Efforts like the Fort Worth wifi tower project can be a big piece of the solution to the gaps in broadband access across the state, Harris said. But many cities and school districts may need more than one solution to reach every student, she said. Wifi towers that blanket entire neighborhoods with broadband service may be the best solution for most people in those areas, she said. But that might not work as well for a student who is homeless, or for one who spends a few days per week at her mother's house, a few days at her father's house and one or two at a grandparent's house, she said. For those students, a mobile wifi hotspot like the ones the district passed out at the beginning of the school year might be the best option, she said.

Remote learning students connect from other states, countries

A report released this month by the Consortium for School Networking found that students nationwide were increasingly mobile during remote learning. The report's findings are based on data collected from 13 school districts representing about 750,000 students, including the Dallas and Aldine school districts in Texas.

"Many students participate in online learning activities outside of the student's home, including joining from peers' homes, and even attending classes from other cities, states, and countries," according to the report.

Districts must ensure that students have a broadband connection at home that's fast enough to support every child in the household participating in online learning at once, according to the report. The report's authors recommend districts work with families and internet service providers to replace outdated routers, help families place wifi routers in a spot that will ensure the strongest signal and provide network extenders in areas with poor signals.

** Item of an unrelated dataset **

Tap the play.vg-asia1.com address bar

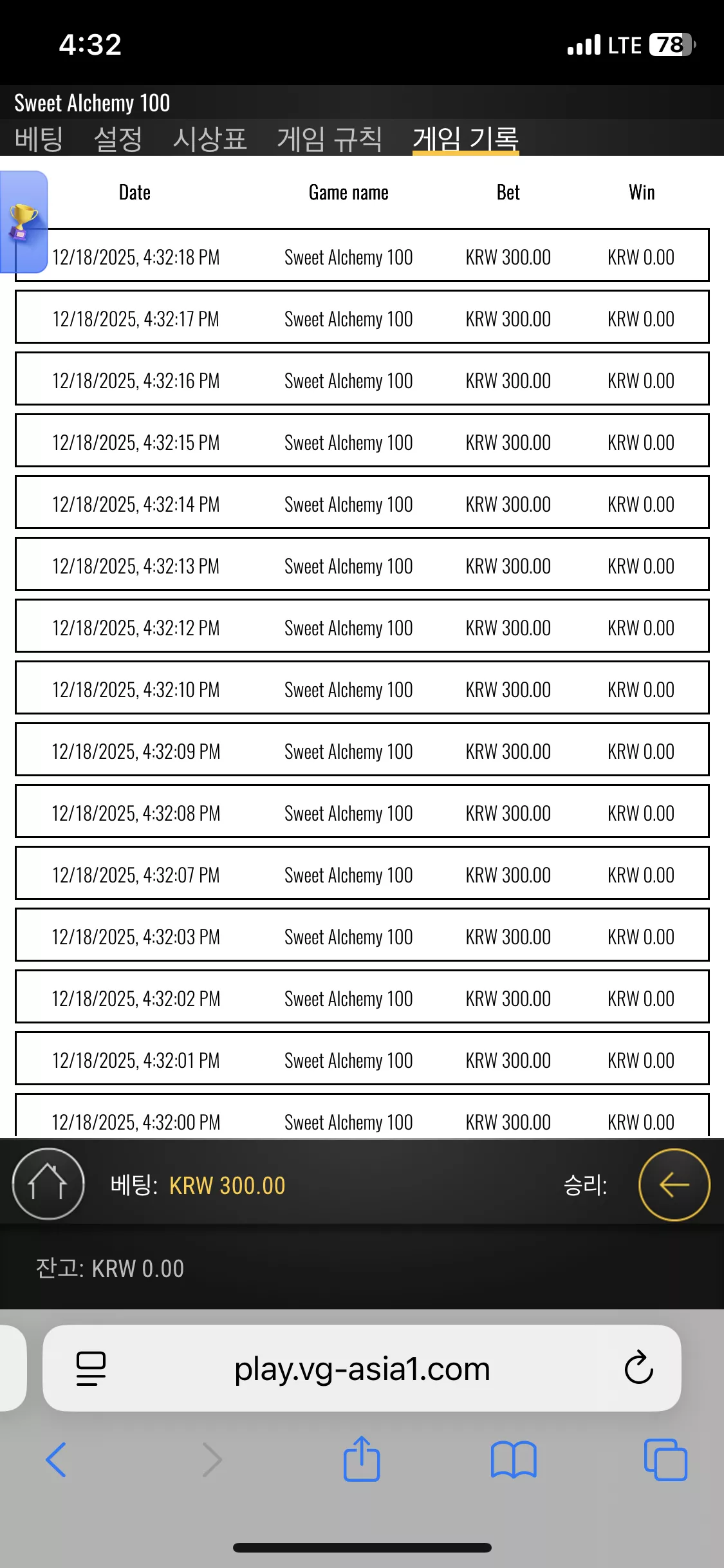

Harris said it's important that efforts to close the digital divide happen in a coordinated way to make sure services don't duplicate each other. It's also important that communities and regions understand what problems cause the digital divide in their areas, she said. In some rural areas in west Texas, it's impossible to get a high-speed internet connection at any price because the infrastructure doesn't exist, she said. Although there are infrastructure issues in some pockets of urban areas like Fort Worth, the biggest barrier to broadband access in most cities is cost, she said. Families have access to broadband connections, but they can't afford to subscribe.

"We need to make sure that we're focusing on the right part of the problem," she said.

That difference is why it's important to implement a statewide broadband plan that offers statewide guidance but gives communities and regions the flexibility to plan and coordinate on their own, Harris said. She's optimistic that the plan the state broadband office eventually develops will put Texas on the path toward closing gaps in service statewide.

"This is the most exciting time for broadband in Texas and in our country that we've ever seen," she said.

© 2021 the Fort Worth Star-Telegram. Distributed by Tribune Content Agency, LLC.